> What you will do:
(a) From the article on the handheld eye-imaging system, reproduce the text starting at the words "05 Sep 2018" and ending after the words "described in Optica.".
(b) In the article on the handheld eye-imaging system, shorten the paragraph beginning "These devices have until now been large" into a brief list that keeps its main facts.

> Given passage:
_____
05 Sep 2018
Duke University handheld platform assists diagnosis of eye disease and trauma.
Adaptive optics scanning laser ophthalmoscopes (AOSLO) have been used for some time by clinicians to examine the eye, employing adaptive optics to remove optical aberrations from images obtained using a confocal laser scanning microscope.
These devices have until now been large in size and limited to imaging adult subjects, but a team at Duke University has designed what is said to be the first portable handheld system. The new HAOSLO platform, weighting less than 200 grams, was described in Optica.
"The imaging systems required for high resolution photoreceptor imaging have consisted of large, heavy components on an optical table that could only be used with cooperative adults sitting upright," said Sina Farsiu of Duke University. "Our portable handheld system could expand this important imaging technique to children and infants, as well as to adults who may not be able to sit upright and stare straight ahead."
_____
> Information given:
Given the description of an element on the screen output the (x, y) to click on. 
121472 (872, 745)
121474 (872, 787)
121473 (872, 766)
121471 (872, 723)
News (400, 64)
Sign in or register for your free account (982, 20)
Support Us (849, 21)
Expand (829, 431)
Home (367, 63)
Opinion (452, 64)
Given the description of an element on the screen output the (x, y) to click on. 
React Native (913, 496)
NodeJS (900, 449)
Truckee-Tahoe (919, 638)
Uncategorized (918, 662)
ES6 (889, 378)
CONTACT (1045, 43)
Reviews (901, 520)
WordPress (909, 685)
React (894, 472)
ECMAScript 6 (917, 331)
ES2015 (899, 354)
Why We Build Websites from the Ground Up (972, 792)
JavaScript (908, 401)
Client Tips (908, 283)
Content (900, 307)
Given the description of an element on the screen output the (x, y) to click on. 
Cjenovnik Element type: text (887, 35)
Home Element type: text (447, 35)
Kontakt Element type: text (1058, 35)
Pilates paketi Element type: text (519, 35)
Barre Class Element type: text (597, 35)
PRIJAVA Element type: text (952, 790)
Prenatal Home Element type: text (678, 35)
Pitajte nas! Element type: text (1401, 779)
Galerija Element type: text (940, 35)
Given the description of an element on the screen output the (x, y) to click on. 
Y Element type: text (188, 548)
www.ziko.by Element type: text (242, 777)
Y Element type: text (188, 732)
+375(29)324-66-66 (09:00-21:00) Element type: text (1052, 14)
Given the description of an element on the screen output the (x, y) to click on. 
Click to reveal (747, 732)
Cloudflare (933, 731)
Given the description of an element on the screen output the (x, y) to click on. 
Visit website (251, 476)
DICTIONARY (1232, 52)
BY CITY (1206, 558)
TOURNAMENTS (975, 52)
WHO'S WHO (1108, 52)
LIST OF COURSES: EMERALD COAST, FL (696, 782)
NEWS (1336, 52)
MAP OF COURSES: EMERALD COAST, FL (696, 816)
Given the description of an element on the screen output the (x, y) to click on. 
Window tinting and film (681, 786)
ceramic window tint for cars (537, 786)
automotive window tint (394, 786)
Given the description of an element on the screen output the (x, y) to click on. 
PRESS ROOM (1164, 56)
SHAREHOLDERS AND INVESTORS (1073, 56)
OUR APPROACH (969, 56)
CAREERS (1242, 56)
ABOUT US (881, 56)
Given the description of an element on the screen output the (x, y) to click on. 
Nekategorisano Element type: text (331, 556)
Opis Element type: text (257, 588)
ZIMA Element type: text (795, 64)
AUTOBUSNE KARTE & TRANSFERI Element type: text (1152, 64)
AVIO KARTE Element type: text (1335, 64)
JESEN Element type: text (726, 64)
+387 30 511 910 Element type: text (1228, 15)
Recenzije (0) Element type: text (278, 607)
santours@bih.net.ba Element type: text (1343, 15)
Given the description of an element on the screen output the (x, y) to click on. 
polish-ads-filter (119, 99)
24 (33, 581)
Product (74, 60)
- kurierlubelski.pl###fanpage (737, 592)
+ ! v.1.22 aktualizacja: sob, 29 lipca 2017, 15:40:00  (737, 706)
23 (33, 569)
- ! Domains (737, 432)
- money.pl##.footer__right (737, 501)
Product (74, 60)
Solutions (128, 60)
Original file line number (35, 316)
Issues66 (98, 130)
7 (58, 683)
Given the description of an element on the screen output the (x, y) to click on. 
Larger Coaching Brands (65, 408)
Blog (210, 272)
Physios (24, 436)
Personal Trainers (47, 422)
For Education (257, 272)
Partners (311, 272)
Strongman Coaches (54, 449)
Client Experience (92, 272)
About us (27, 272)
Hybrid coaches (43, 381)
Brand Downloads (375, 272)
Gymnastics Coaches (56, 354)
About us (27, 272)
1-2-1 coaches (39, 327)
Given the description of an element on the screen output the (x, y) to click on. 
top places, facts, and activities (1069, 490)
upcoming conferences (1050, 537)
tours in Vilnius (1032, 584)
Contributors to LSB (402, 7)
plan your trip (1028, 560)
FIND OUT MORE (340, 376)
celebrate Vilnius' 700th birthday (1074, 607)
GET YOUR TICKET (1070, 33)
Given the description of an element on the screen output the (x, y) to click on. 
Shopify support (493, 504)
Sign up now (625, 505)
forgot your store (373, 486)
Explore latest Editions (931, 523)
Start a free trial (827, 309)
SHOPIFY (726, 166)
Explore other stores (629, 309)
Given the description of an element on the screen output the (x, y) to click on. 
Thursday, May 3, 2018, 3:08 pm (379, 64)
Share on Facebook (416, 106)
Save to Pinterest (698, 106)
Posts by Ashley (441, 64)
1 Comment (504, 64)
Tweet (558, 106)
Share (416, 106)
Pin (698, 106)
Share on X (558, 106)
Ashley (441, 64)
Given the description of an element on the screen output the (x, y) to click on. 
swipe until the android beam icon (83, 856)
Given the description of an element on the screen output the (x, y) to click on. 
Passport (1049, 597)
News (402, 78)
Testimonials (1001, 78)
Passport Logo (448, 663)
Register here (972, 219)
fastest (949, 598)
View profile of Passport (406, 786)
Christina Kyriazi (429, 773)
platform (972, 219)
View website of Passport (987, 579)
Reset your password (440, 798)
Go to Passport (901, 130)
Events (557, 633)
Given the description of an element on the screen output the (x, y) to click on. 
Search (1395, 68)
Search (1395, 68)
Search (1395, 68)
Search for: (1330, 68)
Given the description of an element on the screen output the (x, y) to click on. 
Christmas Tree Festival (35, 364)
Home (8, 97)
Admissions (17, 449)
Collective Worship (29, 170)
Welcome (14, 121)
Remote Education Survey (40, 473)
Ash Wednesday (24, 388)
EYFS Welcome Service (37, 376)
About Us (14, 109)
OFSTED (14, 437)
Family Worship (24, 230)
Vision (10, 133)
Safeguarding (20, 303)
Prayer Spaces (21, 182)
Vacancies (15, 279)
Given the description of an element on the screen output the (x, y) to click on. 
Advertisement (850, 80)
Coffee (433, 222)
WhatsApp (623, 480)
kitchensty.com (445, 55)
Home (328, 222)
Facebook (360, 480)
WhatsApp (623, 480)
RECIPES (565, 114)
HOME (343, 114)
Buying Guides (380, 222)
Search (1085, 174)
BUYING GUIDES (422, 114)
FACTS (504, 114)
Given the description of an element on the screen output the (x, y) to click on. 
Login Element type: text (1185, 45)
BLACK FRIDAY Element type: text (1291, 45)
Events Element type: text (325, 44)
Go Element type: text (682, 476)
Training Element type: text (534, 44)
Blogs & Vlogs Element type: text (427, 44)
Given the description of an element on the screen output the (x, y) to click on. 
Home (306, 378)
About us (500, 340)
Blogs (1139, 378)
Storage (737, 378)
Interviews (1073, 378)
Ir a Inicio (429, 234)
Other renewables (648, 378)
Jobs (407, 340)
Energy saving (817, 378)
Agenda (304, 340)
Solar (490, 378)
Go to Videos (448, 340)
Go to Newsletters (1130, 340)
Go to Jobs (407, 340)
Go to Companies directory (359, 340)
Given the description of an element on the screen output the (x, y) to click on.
_____
> Answers to the problems:
(a)
05 Sep 2018
Duke University handheld platform assists diagnosis of eye disease and trauma.
Adaptive optics scanning laser ophthalmoscopes (AOSLO) have been used for some time by clinicians to examine the eye, employing adaptive optics to remove optical aberrations from images obtained using a confocal laser scanning microscope.
These devices have until now been large in size and limited to imaging adult subjects, but a team at Duke University has designed what is said to be the first portable handheld system. The new HAOSLO platform, weighting less than 200 grams, was described in Optica.

(b)
- Earlier devices were large and could image only adults.
- A Duke University team designed what is said to be the first portable handheld system.
- The new HAOSLO platform weighs less than 200 grams.
- It was described in Optica.